Head Teacher's Pet Projects!
13th September 2017
When Roxanne Taylor became head of a large Catholic primary school last September, she could have been forgiven for hoping to ease her way into the role. As with the best-laid plans, however, things didn’t quite work out that way. One year on at St Paulinus' School, Dewsbury, Roxanne can look back on an Ofsted inspection, Diocesan RE inspection, the creation of a school farm and the small matter of planning her own wedding.
Barely two months into her headship came the 'phone call with news that sets every head teacher’s nerves jangling - an Ofsted inspection was imminent.
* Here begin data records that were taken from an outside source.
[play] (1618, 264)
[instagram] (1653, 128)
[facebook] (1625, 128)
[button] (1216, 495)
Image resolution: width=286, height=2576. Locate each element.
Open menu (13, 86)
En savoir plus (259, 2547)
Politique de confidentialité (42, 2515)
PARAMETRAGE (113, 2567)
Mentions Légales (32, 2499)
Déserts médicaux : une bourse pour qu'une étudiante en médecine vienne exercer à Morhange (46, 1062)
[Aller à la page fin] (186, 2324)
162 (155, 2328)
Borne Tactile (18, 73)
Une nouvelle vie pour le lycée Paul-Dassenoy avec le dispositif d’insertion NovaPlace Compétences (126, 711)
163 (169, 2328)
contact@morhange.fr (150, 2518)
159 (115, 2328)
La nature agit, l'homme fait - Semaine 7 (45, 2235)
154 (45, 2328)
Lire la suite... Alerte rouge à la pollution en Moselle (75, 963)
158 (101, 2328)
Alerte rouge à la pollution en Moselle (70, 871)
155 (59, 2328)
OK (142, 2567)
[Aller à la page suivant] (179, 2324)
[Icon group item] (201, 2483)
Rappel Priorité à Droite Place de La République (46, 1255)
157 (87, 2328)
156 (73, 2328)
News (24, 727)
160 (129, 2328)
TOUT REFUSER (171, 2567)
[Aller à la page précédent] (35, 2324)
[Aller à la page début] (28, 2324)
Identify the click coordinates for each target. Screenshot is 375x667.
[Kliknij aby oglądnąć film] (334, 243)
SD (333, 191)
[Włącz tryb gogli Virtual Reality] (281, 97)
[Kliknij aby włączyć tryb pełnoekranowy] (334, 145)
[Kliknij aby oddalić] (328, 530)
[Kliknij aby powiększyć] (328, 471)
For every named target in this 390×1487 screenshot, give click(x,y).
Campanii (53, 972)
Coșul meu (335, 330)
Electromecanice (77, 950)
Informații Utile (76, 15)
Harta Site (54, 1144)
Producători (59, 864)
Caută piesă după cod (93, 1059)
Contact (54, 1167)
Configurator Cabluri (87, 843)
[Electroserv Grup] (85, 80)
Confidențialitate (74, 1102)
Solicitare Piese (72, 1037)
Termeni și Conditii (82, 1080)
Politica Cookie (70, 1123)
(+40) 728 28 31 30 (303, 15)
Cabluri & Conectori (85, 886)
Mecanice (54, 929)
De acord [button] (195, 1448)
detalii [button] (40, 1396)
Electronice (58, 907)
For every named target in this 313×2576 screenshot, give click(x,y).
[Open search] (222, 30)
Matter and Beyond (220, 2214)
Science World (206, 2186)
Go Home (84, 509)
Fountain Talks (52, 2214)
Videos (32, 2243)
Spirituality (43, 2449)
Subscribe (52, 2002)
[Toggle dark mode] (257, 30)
‘I felt a lot of pressure because the inspection focussed on my leadership and management,’ said Roxanne. ‘I had to demonstrate that as a new head I was leading the school in the right direction and that my leadership was sound. I was so relieved that the verdict was ‘good’; I felt very proud of the children and all the staff.’
Then in June came the Section 48 inspection by the Diocese of Leeds into the Catholic life of the school and religious education.
‘I think I felt even more nervous for this inspection because it looks at the head as a faith leader and whether they are living the mission of our faith.’
The fact that Roxanne is a former pupil of the school – she left in 1995 – may have been an added reason for her feeling under pressure.
‘I was aware that I was following in the footsteps of an excellent head, Roxanna Drake, who retired last year, and also Margaret Baker, who was head when I was a pupil here. To be entrusted with the role of guiding children along their journey in faith is both an honour and a responsibility.’
But again Roxanne had reason to be delighted with the verdict, and St Paulinus remains an ‘outstanding’ Catholic school. The inspection report notes:
‘This school inspires all within this faith community to live life to the full, learn to the very best of their ability and to love in the image of Our Blessed Lord.’
Also commended is the fact that ‘all pupils are nurtured and cherished by all members of the school community, thus putting the school’s newly formed mission of "Inspiring all to live, learn and love in the light of Jesus" into practice.’
Despite a very busy year Roxanne could not dismiss a ‘crazy’ idea that had taken hold – to create a school farm.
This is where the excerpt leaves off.